Hey Alex, You were right. The pedigree file was incorrectly specified.

Thanks for the quick response!

PandaPowell commented 1 year ago

Hey Alex,

I have a follow up question I hope you would be so kind as to help me with.

I seem to get disparate results between using complete trios and imputed parental alleles. In summary the maternal score seems to lose effect and become non-significant. I am finding it difficult to determine what the cause is.

I will add that roughly 80% of the missing parental are fathers.

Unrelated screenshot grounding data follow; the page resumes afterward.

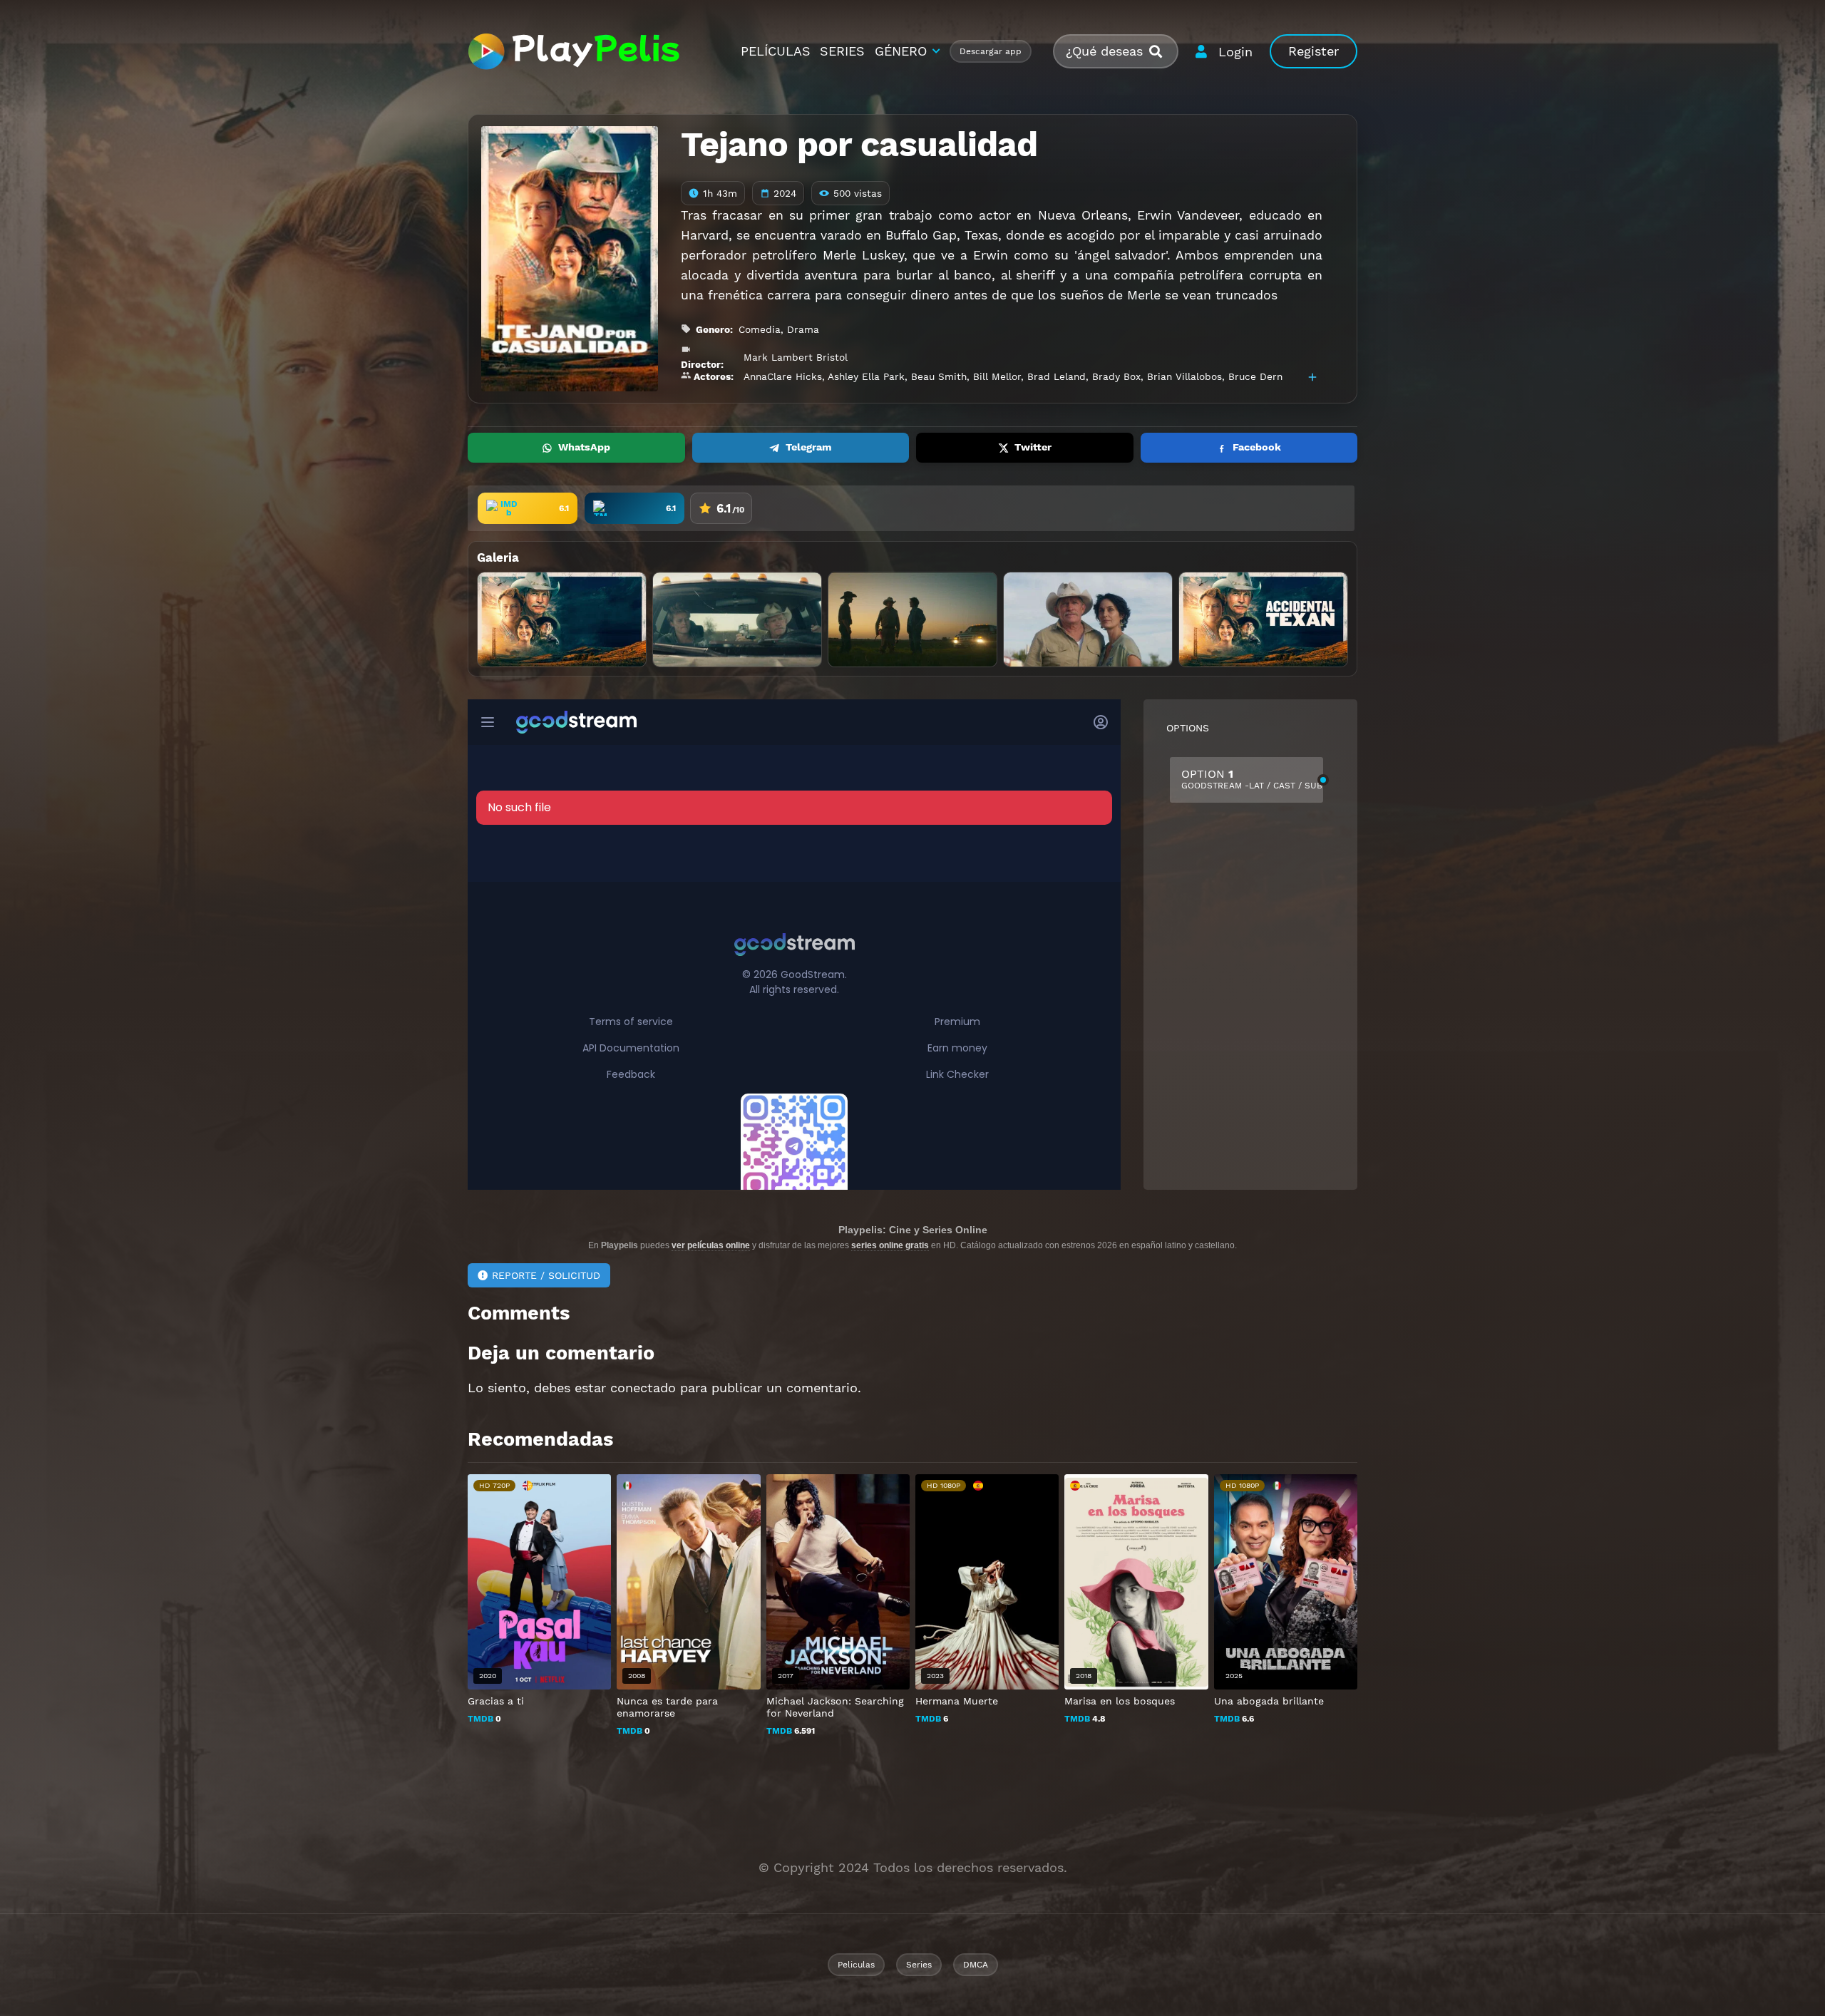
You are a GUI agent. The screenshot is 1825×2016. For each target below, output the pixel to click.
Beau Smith (939, 376)
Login (1235, 51)
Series (919, 1965)
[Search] (1161, 51)
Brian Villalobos (1184, 376)
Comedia (760, 329)
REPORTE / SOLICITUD (546, 1275)
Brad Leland (1056, 376)
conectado (643, 1387)
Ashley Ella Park (866, 376)
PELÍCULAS (776, 50)
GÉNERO (901, 50)
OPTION (1251, 779)
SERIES (842, 50)
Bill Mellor (997, 376)
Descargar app (991, 51)
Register (1313, 50)
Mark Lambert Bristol (796, 357)
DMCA (975, 1965)
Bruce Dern (1255, 376)
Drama (803, 329)
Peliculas (856, 1965)
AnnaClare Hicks (783, 376)
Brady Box (1116, 376)
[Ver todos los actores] (1312, 377)
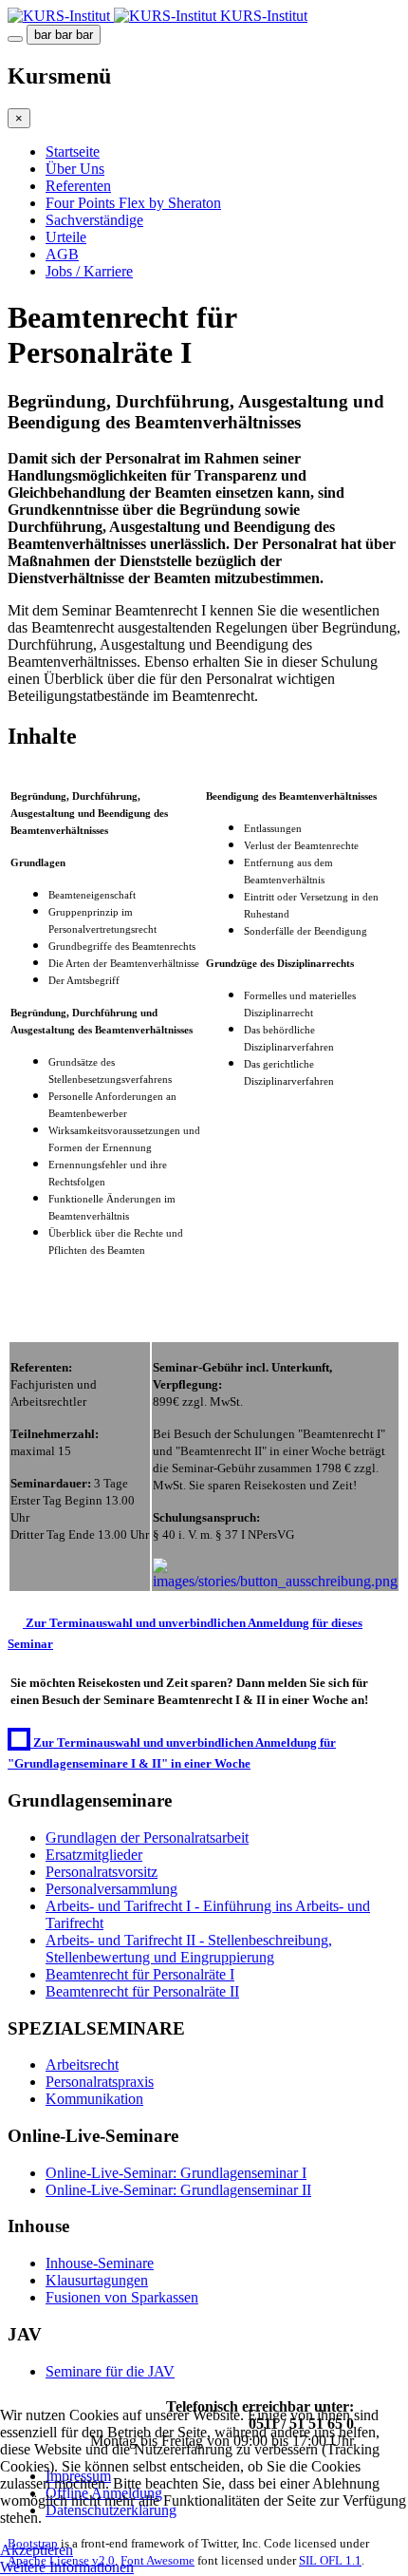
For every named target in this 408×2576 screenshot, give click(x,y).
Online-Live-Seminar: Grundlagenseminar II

Both commands and files are the same with just the addition/subtraction of the -bpg command. Which leads me to believe the pedigrees or agesex and kingship files are correct.

My code:

/opt/software/versions/Python-3.8.3/bin/python3.8 ~/bin/pgs.py ./PGS/${cohort[$j]}/74SNPs${cohort[$j]} \ --pgs ./PGS/combined.pgs.txt \ --phenofile ../tb_sk_snipar_pheno.txt \ --phen_index $j \ --covar ../covfile${cohort[$j]}.txt \ --bpg \ --scale_phen \ --no_am_adj \ --scale_pgs

Only both parents genotyped results:

intercept   -0.5096473684109325     0.21848901984306376 AGECHILD13  0.6009024482576423      0.06755234099267132 GENDER      0.5118769210627334      0.04635395510843317 PC1   104.50736152915553      47.23623549829467 PC2   21.584501453724624      14.141897467290631 PC3   -22.92774192463032      12.97208254125388 PC4   -1.5126741623208027     12.645139717045987 PC5   5.758154848297591 10.391335225405822 PC6   -10.307739960014576     14.053119544351716 PC7   3.207289575517823 5.845930405970802 PC8   3.526201222854244 4.2015694593975565 PC9   -0.8213476799009531     2.234932441022283 PC10  0.44738540962097556     7.985793682523287 proband     0.054340541478601484    0.031372804533886675 paternal    0.060206231848136935    0.028243075099568762 maternal    0.054678893998546405    0.02845820605734315

with imputed parental alleles

intercept   -0.19719780099064688    0.15532277054188862 AGECHILD13  0.6576038120675906      0.05731665083126726 GENDER      0.502235641480488 0.03803410695884392 PC1   30.086762032882053      33.92195398067472 PC2   9.44831381506459  11.02789868388265 PC3   -4.989209082047889      9.369736980972913 PC4   -4.319428162980448      10.020464753319217 PC5   -2.662836357898456      7.9462276679112085 PC6   -8.07838337846003 10.976627066302749 PC7   2.566663152958617 4.55963060367063 PC8   1.1925766359629262      3.272008732415262 PC9   0.46399524496653277     1.827725043719802 PC10  -5.050701199391118      6.626905387398896 proband     0.08149033029452783     0.02690151139278616 paternal    0.059688244168540724    0.0259605586337371 maternal    0.027848242297308926    0.023930370869140738

Correlations between scores:

Imputed score (one parent missing): proband-paternal: 0.64 proband-maternal:0.53 maternal-paternal:0.014

Non-imputed (both parents genotyped): proband-paternal: 0.48 proband-maternal:0.49 maternal-paternal:-0.012

Any nudges in the right direction are appreciated.

Sam

AlexTISYoung commented 1 year ago

It's not obvious to me that there is an issue here. Are the samples independent? If so, it looks to me like the difference in maternal effect estimates is not anywhere near statistically significant.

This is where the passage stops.